Biochemical strategies in load-bearing natural materials
Biological organisms produce numerous protein-based materials possessing a range of industrially desirable properties – e.g., damage tolerance, self-healing, actuation, and underwater adhesion. We investigate the biochemical, biophysical and structural underpinnings of such material behaviors with the goal of adapting extracted concepts to bioengineered polymers with tailored properties.
To achieve these aims, we take a three-pronged multi-disciplinary strategy utilizing approaches in biology, biochemistry, molecular biology and materials science:
I. Learn from nature: Extract design principles at multiple length scales via in-depth structural, mechanical and biochemical characterization.
II. Characterize building blocks: Investigate protein building blocks to elucidate molecular-level biochemical structure-function relationships via in vitro characterization.
III. Synthesize tailored biopolymers: Integrate extracted principles into biopolymers with tailored material properties and structural organization.

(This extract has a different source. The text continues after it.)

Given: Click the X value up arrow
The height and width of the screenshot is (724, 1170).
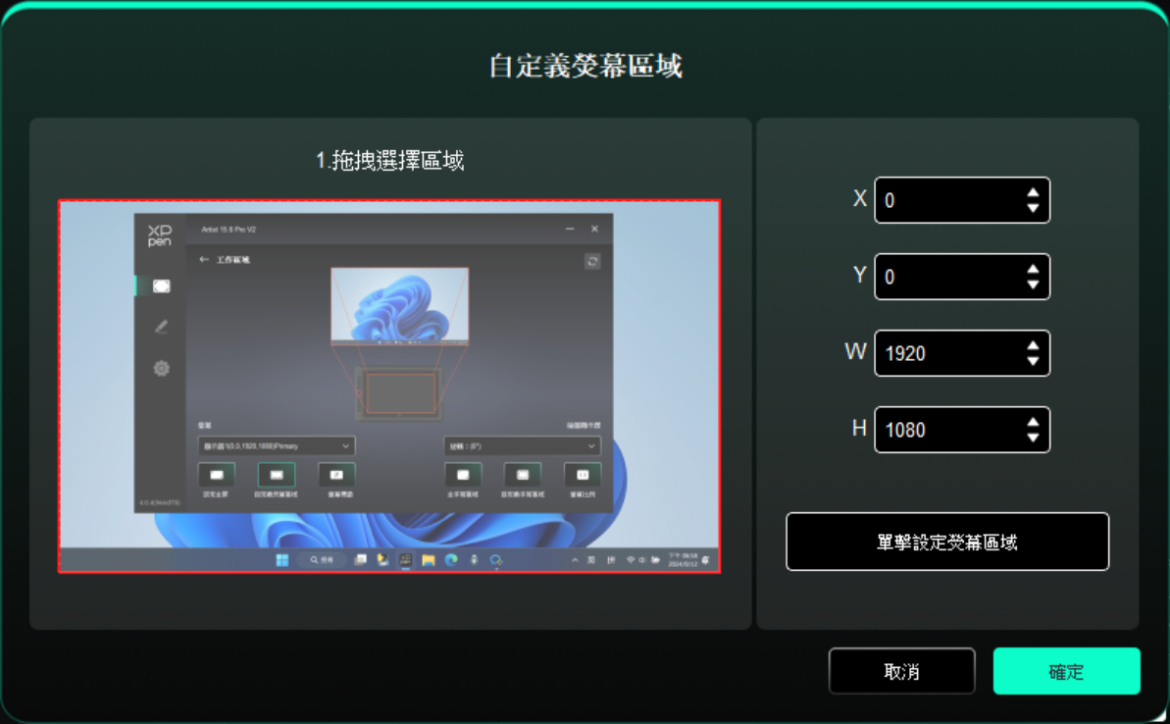Looking at the screenshot, I should (1032, 192).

Special Topics: Sacrificial bonds (SBs) are non-covalent interactions that rupture prior to the unfolding of “hidden” protein length - dissipating mechanical energy and if reversible, leading to molecular repair. Recently, protein-metal coordination bonds were found to function as strong, yet reversible SBs in the fibrous core and protective cuticle of mussel byssal threads where they contribute to material toughness, energy dissipation and self-healing behavior.